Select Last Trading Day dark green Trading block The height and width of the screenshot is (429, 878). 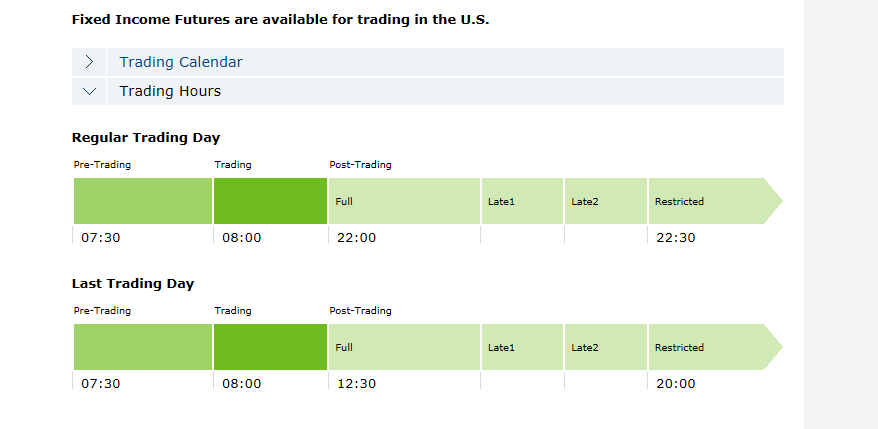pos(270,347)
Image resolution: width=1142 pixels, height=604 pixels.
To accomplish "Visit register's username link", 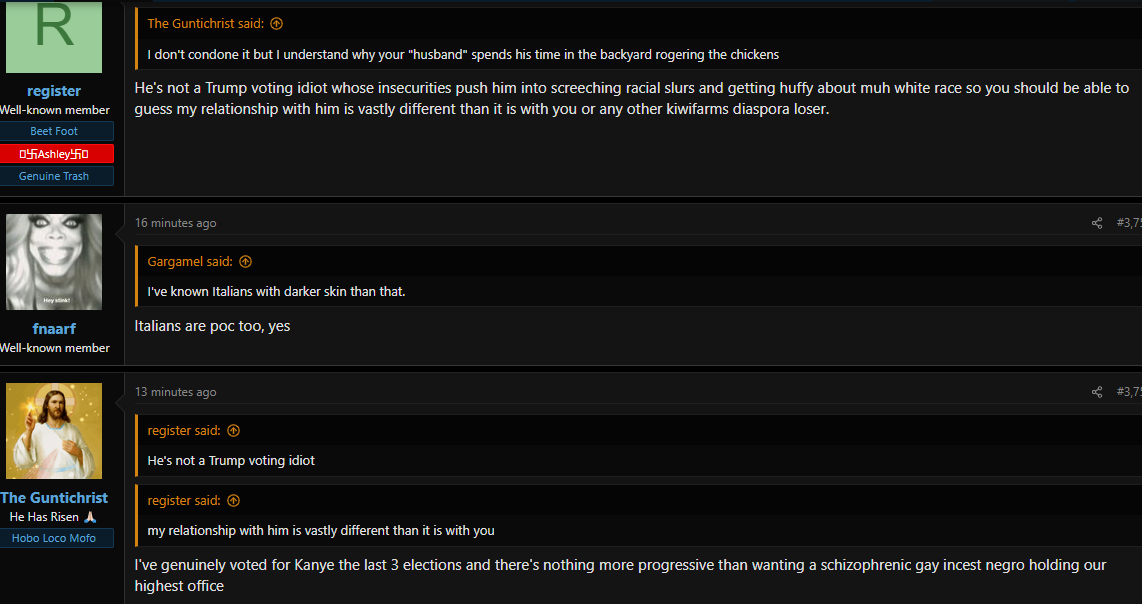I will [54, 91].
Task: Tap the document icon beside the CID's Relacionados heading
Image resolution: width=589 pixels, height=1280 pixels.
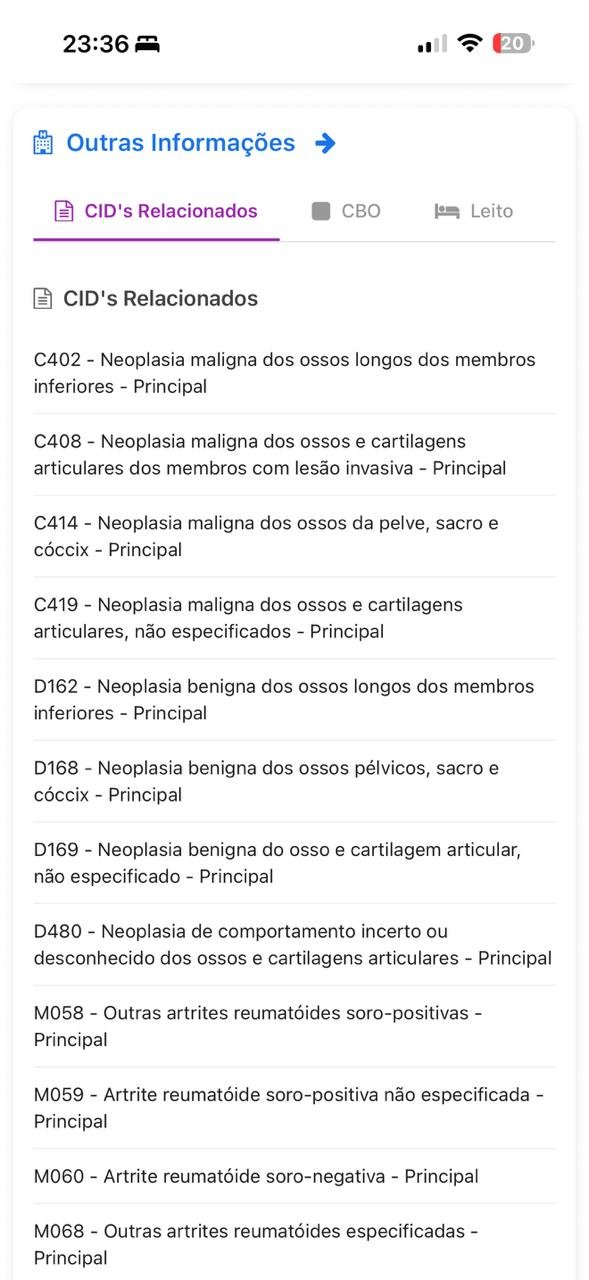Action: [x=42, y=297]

==================================================

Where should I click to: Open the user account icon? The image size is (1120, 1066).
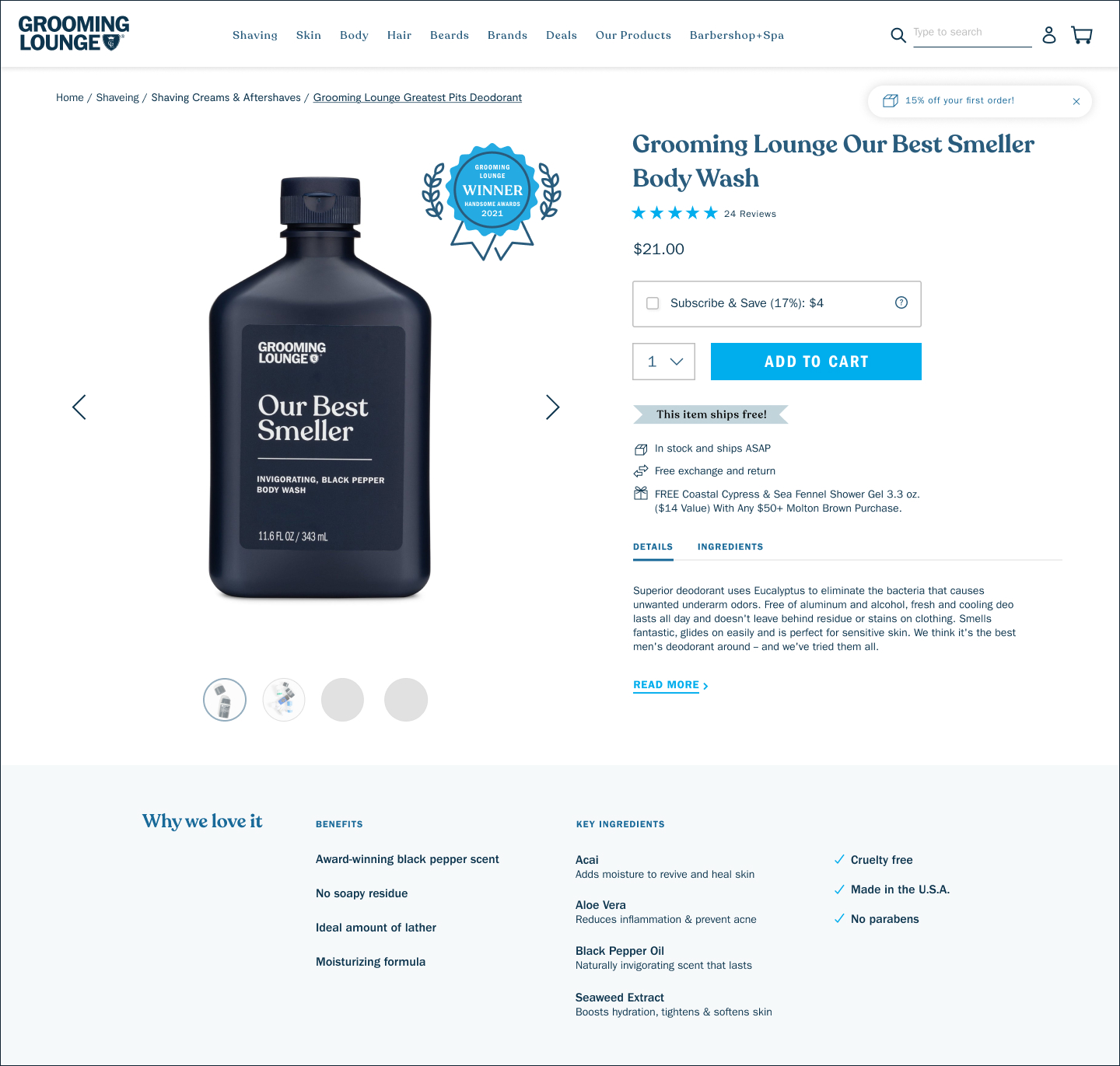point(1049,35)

==================================================

- [Exercise goal] Reproduce everything from the line containing "Task: Tap the" down to the line containing "Action: [x=42, y=297]", swapping "heading" for "label" and keeping all else the same. Leave the pictures out of your answer.

- [Exercise answer]
Task: Tap the document icon beside the CID's Relacionados label
Image resolution: width=589 pixels, height=1280 pixels.
Action: [x=42, y=297]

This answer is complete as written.